I’ve walked the path laid out before me for as long as I’ve been able to stride, or even stumble. I’ve cared for the dispossessed, the wounded, the lost, the criminal and the abused in a myriad of jobs and circumstances. Minister, youth center director, counselor, inmate liaison in the county jail, substance abuse counselor for a public health clinic, high school counselor to students at risk, to name a few. Manager of a band of misfits finding their own lives. I also worked for a major financial institution in the jungles of Corporate America.

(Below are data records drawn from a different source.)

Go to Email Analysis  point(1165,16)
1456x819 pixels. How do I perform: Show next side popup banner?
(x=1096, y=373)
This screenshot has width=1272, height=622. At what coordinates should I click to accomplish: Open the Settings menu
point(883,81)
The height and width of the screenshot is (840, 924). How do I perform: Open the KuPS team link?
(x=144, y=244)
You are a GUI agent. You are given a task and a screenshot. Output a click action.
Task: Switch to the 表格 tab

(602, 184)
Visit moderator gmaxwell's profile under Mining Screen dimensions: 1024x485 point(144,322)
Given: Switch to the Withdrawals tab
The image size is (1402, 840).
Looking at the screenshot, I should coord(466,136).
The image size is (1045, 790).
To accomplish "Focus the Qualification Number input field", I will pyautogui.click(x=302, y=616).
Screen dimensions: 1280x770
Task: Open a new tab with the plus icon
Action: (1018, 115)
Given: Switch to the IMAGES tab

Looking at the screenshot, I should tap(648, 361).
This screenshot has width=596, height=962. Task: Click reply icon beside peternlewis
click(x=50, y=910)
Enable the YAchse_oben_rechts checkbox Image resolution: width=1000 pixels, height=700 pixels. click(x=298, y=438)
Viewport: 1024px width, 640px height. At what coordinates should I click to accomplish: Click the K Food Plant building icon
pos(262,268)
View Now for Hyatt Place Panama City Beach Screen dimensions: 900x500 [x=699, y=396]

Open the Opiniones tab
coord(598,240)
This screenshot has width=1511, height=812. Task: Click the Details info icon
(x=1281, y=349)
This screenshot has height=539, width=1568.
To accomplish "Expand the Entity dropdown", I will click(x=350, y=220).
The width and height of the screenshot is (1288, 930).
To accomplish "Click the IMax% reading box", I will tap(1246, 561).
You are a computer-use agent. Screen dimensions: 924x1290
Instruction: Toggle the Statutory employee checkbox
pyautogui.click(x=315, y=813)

When I was young, and even into my middle years, because of catholic guilt, and childhood family dynamics, it was never demonstrated to me that I was important as an individual, and that I was deserving of having my needs met. I was happy to be fed the figurative scraps of life left on the table for those like me to quietly divide. I took the smallest piece of chicken on the plate. I always gave others the pick of the white meat, and left the leg for them in case they wanted seconds. I satisfied myself with scrawny wings, and bony backs, and necks. I did not complain about my chronic deprivation. And I watched others fill out nicely, and their lives take on meaning. It did them good, the nourishment they had. It did them well to have the things they needed. I watched them have the world for the asking, and even for the taking. I fed myself meagerly with one hand while feeding them bountifully with both, offering them the meat of that tender breast, or the strength of that warm thigh to sustain them.
But I’ll be alright. I always have been. I’ve made my way, with the living, and with the dead, with the deranged, and the defiled; through the wild, through the fog, through the forest, through a wilderness once burning with anger, and shrouded in regret. A land once filled with promise, a land once welcome for the tired and the hungry, the fallen, the forsaken and forlorn, the lost and the forgotten. Like an early American promise. Like a long road home. A perilous journey fueled by fallen heroes, “used to be’s, and coulda been’s, and never were’s, and zeroes”. A cruel and peculiar drama, but on a stage of sound design.
I no longer fear the frailty, or the deprivation, or the neglect. I am stronger now than the well fed, the inbred, the perpetually safe and satisfied. The adversity has made me strong.
Like thunder.
I would not wish the same for others,
but I thank God for it’s brutal intrusion into my otherwise tenuous life.